## Assignment
Copy word for word the part of the exchange on factual accuracy from "We evolved to" to "world as possible.".

## Page text
☆ ☆ ☆ ☆ ☆
For me, better is what produces more of what you judge are favourable outcomes.
How do you determine if outcomes are more favorable without factual analysis?
If factual accuracy was important to human well being, we wouldn't have evolved so many cognitive functions that severely limit our ability to perceive things in a factually accurate manner.
We evolved to be significantly irrational in our cognition, or if you prefer only partly and intermittently rational.
That is a rather strange argument. That we are not creatures of pure Vulcan intellect is not a reason to abandon a goal of being as factually accurate in our understanding of the world as possible.
Human rights aren't based on factual accuracy. They are as made up as goblins and unicorns.
They are "made up" in the sense that all ideological constructs are "made up," sure. Numbers are "made up" in that sense. Logic is "made up" in that sense. Language is "made up" in that sense. That's rather obviously different, though, than the assertion that a magical equine exists that has a horn with supernatural healing powers.
That value preferences are subjective is not a demonstration that liberalism is
contrary to factual accuracy. Every political ideology on earth contains value judgments. Your statement was that a political ideology premise on being as factually accurate as possible would "not at all" resemble liberalism. A discussion of values doesn't demonstrate this.
☆ ☆ ☆ ☆ ☆
## Data records
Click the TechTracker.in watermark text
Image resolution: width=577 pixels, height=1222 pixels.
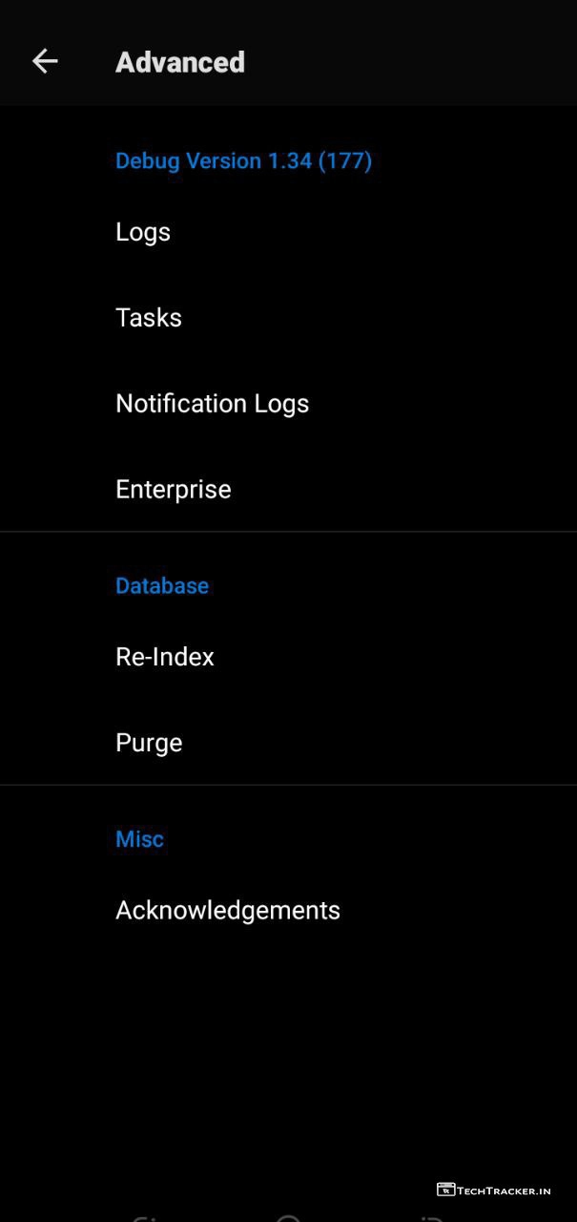505,1190
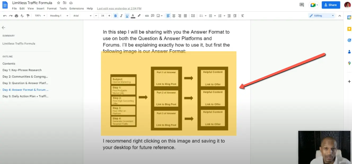The width and height of the screenshot is (352, 164).
Task: Open Google Keep in the side panel
Action: point(349,29)
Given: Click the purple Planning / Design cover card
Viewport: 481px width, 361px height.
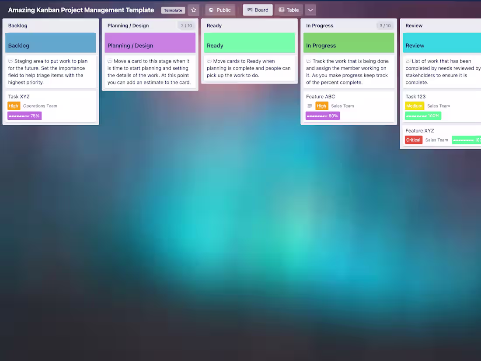Looking at the screenshot, I should pyautogui.click(x=150, y=43).
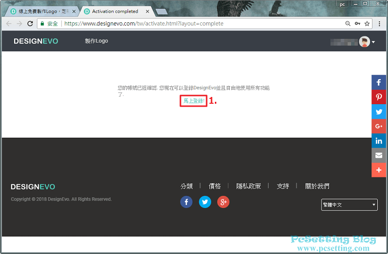Open footer Google+ round icon
The width and height of the screenshot is (388, 254).
(223, 202)
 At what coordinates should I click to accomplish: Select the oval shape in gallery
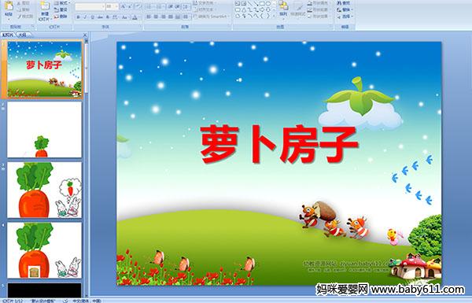point(268,3)
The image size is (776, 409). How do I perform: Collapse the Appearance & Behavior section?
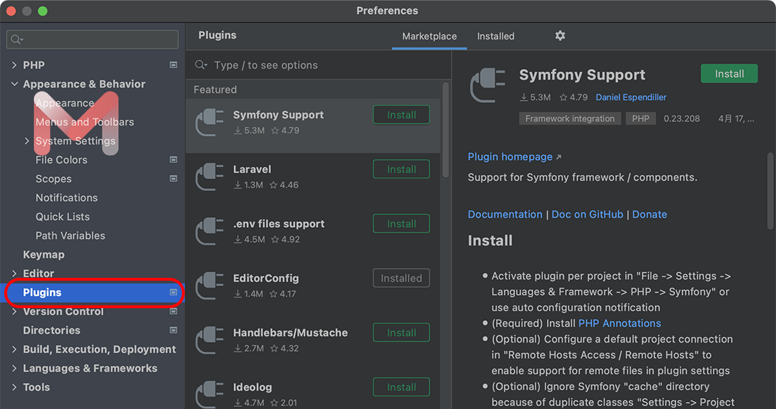[14, 84]
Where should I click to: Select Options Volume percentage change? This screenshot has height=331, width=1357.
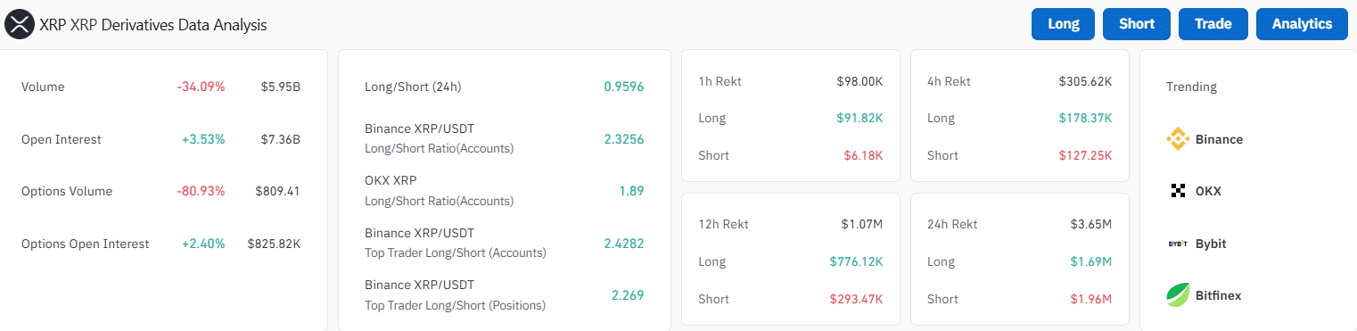pos(201,191)
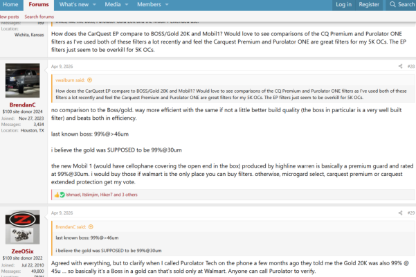Expand the Members dropdown arrow
Screen dimensions: 416x277
(x=167, y=5)
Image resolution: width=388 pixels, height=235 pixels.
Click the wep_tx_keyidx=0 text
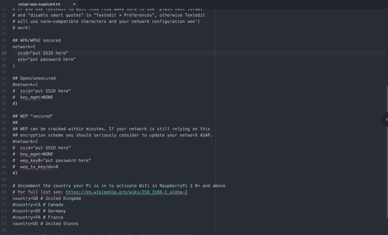[39, 167]
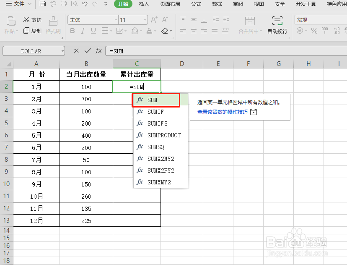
☆ ☆ ☆ ☆ ☆
## Exercise response
We evolved to be significantly irrational in our cognition, or if you prefer only partly and intermittently rational.
That is a rather strange argument. That we are not creatures of pure Vulcan intellect is not a reason to abandon a goal of being as factually accurate in our understanding of the world as possible.